--- About this exercise ---
Each record must be repeated exactly. None may be dropped.

--- Information supplied ---
-- Opening Marker --
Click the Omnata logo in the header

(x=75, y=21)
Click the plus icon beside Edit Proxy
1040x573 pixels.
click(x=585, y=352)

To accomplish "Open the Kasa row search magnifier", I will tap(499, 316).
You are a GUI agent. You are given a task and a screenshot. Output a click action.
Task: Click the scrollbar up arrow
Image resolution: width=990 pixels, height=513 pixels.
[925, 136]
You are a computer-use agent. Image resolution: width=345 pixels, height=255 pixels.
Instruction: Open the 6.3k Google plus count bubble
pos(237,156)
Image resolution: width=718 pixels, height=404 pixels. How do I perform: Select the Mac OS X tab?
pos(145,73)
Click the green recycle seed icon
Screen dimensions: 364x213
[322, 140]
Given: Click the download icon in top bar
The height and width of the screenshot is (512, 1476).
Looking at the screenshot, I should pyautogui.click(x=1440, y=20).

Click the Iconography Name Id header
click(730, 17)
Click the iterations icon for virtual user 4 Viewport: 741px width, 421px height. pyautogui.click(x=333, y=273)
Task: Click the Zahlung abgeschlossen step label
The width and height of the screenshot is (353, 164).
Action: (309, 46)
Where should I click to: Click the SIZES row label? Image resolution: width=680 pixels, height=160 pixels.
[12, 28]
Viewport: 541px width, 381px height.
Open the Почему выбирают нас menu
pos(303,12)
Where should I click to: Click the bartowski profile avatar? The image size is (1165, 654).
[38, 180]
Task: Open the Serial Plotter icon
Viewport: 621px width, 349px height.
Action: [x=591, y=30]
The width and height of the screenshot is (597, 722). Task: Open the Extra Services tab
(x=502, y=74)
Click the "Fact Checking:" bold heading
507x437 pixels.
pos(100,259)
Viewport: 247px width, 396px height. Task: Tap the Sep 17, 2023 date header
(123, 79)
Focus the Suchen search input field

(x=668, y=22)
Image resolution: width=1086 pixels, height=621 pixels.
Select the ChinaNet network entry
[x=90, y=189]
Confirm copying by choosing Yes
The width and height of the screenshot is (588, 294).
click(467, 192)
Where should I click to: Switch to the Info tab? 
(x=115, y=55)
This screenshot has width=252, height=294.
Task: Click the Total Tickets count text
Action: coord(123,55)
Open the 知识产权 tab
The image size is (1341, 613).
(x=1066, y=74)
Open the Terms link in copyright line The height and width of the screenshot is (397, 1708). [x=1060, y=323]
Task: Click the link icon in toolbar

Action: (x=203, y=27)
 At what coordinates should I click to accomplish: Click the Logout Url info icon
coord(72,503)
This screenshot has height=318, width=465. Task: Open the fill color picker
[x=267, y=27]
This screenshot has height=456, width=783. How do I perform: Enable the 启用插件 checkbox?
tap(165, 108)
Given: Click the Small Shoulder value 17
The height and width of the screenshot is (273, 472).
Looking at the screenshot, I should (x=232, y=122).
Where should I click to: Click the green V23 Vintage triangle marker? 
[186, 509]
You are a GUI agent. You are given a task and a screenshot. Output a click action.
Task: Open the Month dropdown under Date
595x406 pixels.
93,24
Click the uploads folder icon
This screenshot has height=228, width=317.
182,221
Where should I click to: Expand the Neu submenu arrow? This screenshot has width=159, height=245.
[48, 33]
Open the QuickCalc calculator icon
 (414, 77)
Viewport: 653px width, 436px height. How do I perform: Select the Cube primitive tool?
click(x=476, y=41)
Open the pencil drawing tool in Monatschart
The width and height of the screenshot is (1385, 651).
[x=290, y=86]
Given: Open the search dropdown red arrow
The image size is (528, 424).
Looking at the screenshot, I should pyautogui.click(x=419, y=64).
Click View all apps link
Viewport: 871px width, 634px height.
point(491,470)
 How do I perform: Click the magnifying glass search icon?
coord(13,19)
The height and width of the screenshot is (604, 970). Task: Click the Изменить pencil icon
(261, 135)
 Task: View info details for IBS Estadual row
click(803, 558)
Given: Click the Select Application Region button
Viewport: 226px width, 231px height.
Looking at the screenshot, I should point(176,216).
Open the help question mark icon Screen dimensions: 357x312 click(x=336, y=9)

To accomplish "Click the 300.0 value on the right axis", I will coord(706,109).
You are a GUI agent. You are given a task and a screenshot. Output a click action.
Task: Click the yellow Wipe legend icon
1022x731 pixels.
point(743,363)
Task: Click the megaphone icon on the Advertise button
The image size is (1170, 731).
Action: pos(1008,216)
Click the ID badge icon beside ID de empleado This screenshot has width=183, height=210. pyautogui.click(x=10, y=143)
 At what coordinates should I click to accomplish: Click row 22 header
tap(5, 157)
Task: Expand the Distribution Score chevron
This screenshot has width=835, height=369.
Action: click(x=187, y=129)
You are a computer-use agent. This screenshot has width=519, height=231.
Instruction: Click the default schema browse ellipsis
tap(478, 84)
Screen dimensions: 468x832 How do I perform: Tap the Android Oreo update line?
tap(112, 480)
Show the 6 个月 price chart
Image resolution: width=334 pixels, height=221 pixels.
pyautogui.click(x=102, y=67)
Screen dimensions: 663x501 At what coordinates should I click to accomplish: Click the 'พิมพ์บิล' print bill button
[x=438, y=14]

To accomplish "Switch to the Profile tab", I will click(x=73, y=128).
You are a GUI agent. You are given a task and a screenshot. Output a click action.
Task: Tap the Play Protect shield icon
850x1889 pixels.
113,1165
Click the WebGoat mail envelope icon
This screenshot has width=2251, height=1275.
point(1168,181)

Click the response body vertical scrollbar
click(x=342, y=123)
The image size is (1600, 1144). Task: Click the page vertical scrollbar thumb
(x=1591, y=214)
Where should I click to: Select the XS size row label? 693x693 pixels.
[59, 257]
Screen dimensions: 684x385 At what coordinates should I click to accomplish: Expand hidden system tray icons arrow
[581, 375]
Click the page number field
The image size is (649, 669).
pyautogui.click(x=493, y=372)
-- Closing Marker --
--- Response area ---
Click the Omnata logo in the header

(x=75, y=21)
Click the plus icon beside Edit Proxy
1040x573 pixels.
click(x=585, y=352)

To accomplish "Open the Kasa row search magnifier", I will tap(499, 316).
You are a GUI agent. You are given a task and a screenshot. Output a click action.
Task: Click the scrollbar up arrow
Image resolution: width=990 pixels, height=513 pixels.
[925, 136]
You are a computer-use agent. Image resolution: width=345 pixels, height=255 pixels.
Instruction: Open the 6.3k Google plus count bubble
pos(237,156)
Image resolution: width=718 pixels, height=404 pixels. How do I perform: Select the Mac OS X tab?
pos(145,73)
Click the green recycle seed icon
Screen dimensions: 364x213
[322, 140]
Given: Click the download icon in top bar
The height and width of the screenshot is (512, 1476).
Looking at the screenshot, I should pyautogui.click(x=1440, y=20).

Click the Iconography Name Id header
click(730, 17)
Click the iterations icon for virtual user 4 Viewport: 741px width, 421px height. pyautogui.click(x=333, y=273)
Task: Click the Zahlung abgeschlossen step label
The width and height of the screenshot is (353, 164).
Action: (309, 46)
Where should I click to: Click the SIZES row label? Image resolution: width=680 pixels, height=160 pixels.
[12, 28]
Viewport: 541px width, 381px height.
Open the Почему выбирают нас menu
pos(303,12)
Where should I click to: Click the bartowski profile avatar? The image size is (1165, 654).
[38, 180]
Task: Open the Serial Plotter icon
Viewport: 621px width, 349px height.
Action: [x=591, y=30]
The width and height of the screenshot is (597, 722). Task: Open the Extra Services tab
(x=502, y=74)
Click the "Fact Checking:" bold heading
507x437 pixels.
pos(100,259)
Viewport: 247px width, 396px height. Task: Tap the Sep 17, 2023 date header
(123, 79)
Focus the Suchen search input field

(x=668, y=22)
Image resolution: width=1086 pixels, height=621 pixels.
Select the ChinaNet network entry
[x=90, y=189]
Confirm copying by choosing Yes
The width and height of the screenshot is (588, 294).
click(467, 192)
Where should I click to: Switch to the Info tab? 
(x=115, y=55)
This screenshot has width=252, height=294.
Task: Click the Total Tickets count text
Action: coord(123,55)
Open the 知识产权 tab
The image size is (1341, 613).
(x=1066, y=74)
Open the Terms link in copyright line The height and width of the screenshot is (397, 1708). [x=1060, y=323]
Task: Click the link icon in toolbar

Action: (x=203, y=27)
 At what coordinates should I click to accomplish: Click the Logout Url info icon
coord(72,503)
This screenshot has height=318, width=465. Task: Open the fill color picker
[x=267, y=27]
This screenshot has height=456, width=783. How do I perform: Enable the 启用插件 checkbox?
tap(165, 108)
Given: Click the Small Shoulder value 17
The height and width of the screenshot is (273, 472).
Looking at the screenshot, I should (x=232, y=122).
Where should I click to: Click the green V23 Vintage triangle marker? 
[186, 509]
You are a GUI agent. You are given a task and a screenshot. Output a click action.
Task: Open the Month dropdown under Date
595x406 pixels.
93,24
Click the uploads folder icon
This screenshot has height=228, width=317.
182,221
Where should I click to: Expand the Neu submenu arrow? This screenshot has width=159, height=245.
[48, 33]
Open the QuickCalc calculator icon
 (414, 77)
Viewport: 653px width, 436px height. How do I perform: Select the Cube primitive tool?
click(x=476, y=41)
Open the pencil drawing tool in Monatschart
The width and height of the screenshot is (1385, 651).
[x=290, y=86]
Given: Open the search dropdown red arrow
The image size is (528, 424).
Looking at the screenshot, I should pyautogui.click(x=419, y=64).
Click View all apps link
Viewport: 871px width, 634px height.
point(491,470)
 How do I perform: Click the magnifying glass search icon?
coord(13,19)
The height and width of the screenshot is (604, 970). Task: Click the Изменить pencil icon
(261, 135)
 Task: View info details for IBS Estadual row
click(803, 558)
Given: Click the Select Application Region button
Viewport: 226px width, 231px height.
Looking at the screenshot, I should point(176,216).
Open the help question mark icon Screen dimensions: 357x312 click(x=336, y=9)

To accomplish "Click the 300.0 value on the right axis", I will coord(706,109).
You are a GUI agent. You are given a task and a screenshot. Output a click action.
Task: Click the yellow Wipe legend icon
1022x731 pixels.
point(743,363)
Task: Click the megaphone icon on the Advertise button
The image size is (1170, 731).
Action: pos(1008,216)
Click the ID badge icon beside ID de empleado This screenshot has width=183, height=210. pyautogui.click(x=10, y=143)
 At what coordinates should I click to accomplish: Click row 22 header
tap(5, 157)
Task: Expand the Distribution Score chevron
This screenshot has width=835, height=369.
Action: click(x=187, y=129)
You are a computer-use agent. This screenshot has width=519, height=231.
Instruction: Click the default schema browse ellipsis
tap(478, 84)
Screen dimensions: 468x832 How do I perform: Tap the Android Oreo update line?
tap(112, 480)
Show the 6 个月 price chart
Image resolution: width=334 pixels, height=221 pixels.
pyautogui.click(x=102, y=67)
Screen dimensions: 663x501 At what coordinates should I click to accomplish: Click the 'พิมพ์บิล' print bill button
[x=438, y=14]

To accomplish "Switch to the Profile tab", I will click(x=73, y=128).
You are a GUI agent. You are given a task and a screenshot. Output a click action.
Task: Tap the Play Protect shield icon
850x1889 pixels.
113,1165
Click the WebGoat mail envelope icon
This screenshot has width=2251, height=1275.
point(1168,181)

Click the response body vertical scrollbar
click(x=342, y=123)
The image size is (1600, 1144). Task: Click the page vertical scrollbar thumb
(x=1591, y=214)
Where should I click to: Select the XS size row label? 693x693 pixels.
[59, 257]
Screen dimensions: 684x385 At what coordinates should I click to accomplish: Expand hidden system tray icons arrow
[581, 375]
Click the page number field
The image size is (649, 669).
pyautogui.click(x=493, y=372)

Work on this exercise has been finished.